As bridge blast disconnects Muse, residents seek shelter and phone lines in China
Refugees from Myanmar rest near a temporary shelter in Wanding, in China’s southwest Yunnan province, yesterday. Thousands of refugees have fled to China as fighting continues across multiple townships in northern Shan State 10 days after an allied contingent of four ethnic armed groups launched an offensive.
LOCAL internet and phone connections were disrupted in the town of Muse yesterday after an explosion rocked the Swonlon Bridge in Muse township.
U Zaw Min, Muse district administrator, said internet connections were severed entirely, while phone calls were not transmitting audio. An acquaintance was able to send The Myanmar Times an SMS message containing his Chinese phone number, which he spoke from yesterday.

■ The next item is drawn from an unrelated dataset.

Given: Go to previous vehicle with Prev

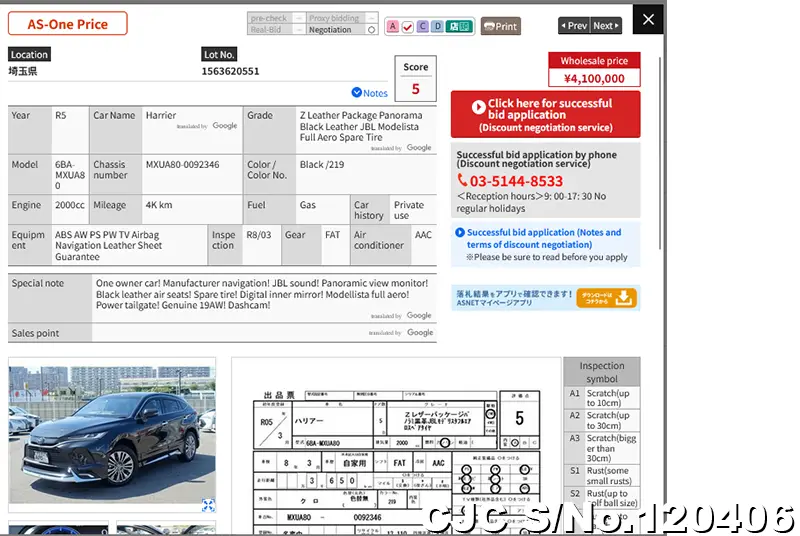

“There is no more internet connection and phone lines are down after a blast at the Swonlon Bridge. It damaged the cable line underneath the bridge,” he said at about 12pm yesterday.
U Zaw Min added, “For data transferring, we have to use China lines. We hope to get it fixed soon.”
Contacted yesterday evening, U Zaw Min said the telecommunications situation had not changed.
The bridge explosion took place at about 3am yesterday, as fighting continued across multiple townships in northern Shan State 10 days after an offensive by an allied contingent of four ethnic armed groups on police and military outposts in Muse and Kutkai townships.
In addition to Muse and Kutkai, clashes between troops from the ethnic armed groups, which have called their combined forces the Northern Alliance-Burma, and government security personnel have continued in recent days in Namkham township, Shan State, and Bhamaw/Bhamo township, Kachin State.
“I have been using a China line for a while,” said Sai Myat Aung of the Shan Cultural and Literature Organisation (Muse). “Today, early morning, the connection was suddenly down.”
“The clashes don’t seem easily solvable although we hope for the best solution to calm down the situation,” he added.
The Joint Strategy Team, a group of civil society organisations in Kachin and northern Shan states, announced this week that some 2000 civilians were pinned down between the towns of Pang Sai and Mong Koe in a border area known as Hai Kaung.
“On November 27, we got information that 2000 people were trapped in the Hai Kaung area ... The number is getting higher than 2000, according to information we got today,” U Gum Sha Aung, secretary of the Joint Strategy Team, told The Myanmar Times yesterday. “They are trapped along the river [that forms the] China-Myanmar border.”
U Zaw Min confirmed that civilians were trapped in a potential conflict zone, with fighting reported in the hills surrounding the town of Mong Koe.
As of yesterday, about 260 people remained sheltered temporarily at monasteries in Muse town, according to U Zaw Min, while people who fled across the border into China in the wake of the initial Northern Alliance offensive were returning to Muse daily.
Photos from AFP taken yesterday show displaced civilians encamped in lean-tos and sheltering under tarps at a makeshift refugee camp assembled in Wanding, China. Thousands have fled to temporary shelters along the border.
A count yesterday by the Muse district administration office put the number of fatalities due to the fighting at 17, with 57 people wounded.
The Kachin Peace Network on November 29 called for “an immediate cessation of hostilities”.
“A peaceful solution to the conflicts in Myanmar is a critical priority for the future of the country and its people. This should be based in open political dialogues that address the longstanding issues which are at the origin of this conflict,” the network said in a statement.
A refugee from Myanmar rests in a temporary shelter in Wanding, in China’s Yunnan province, yesterday.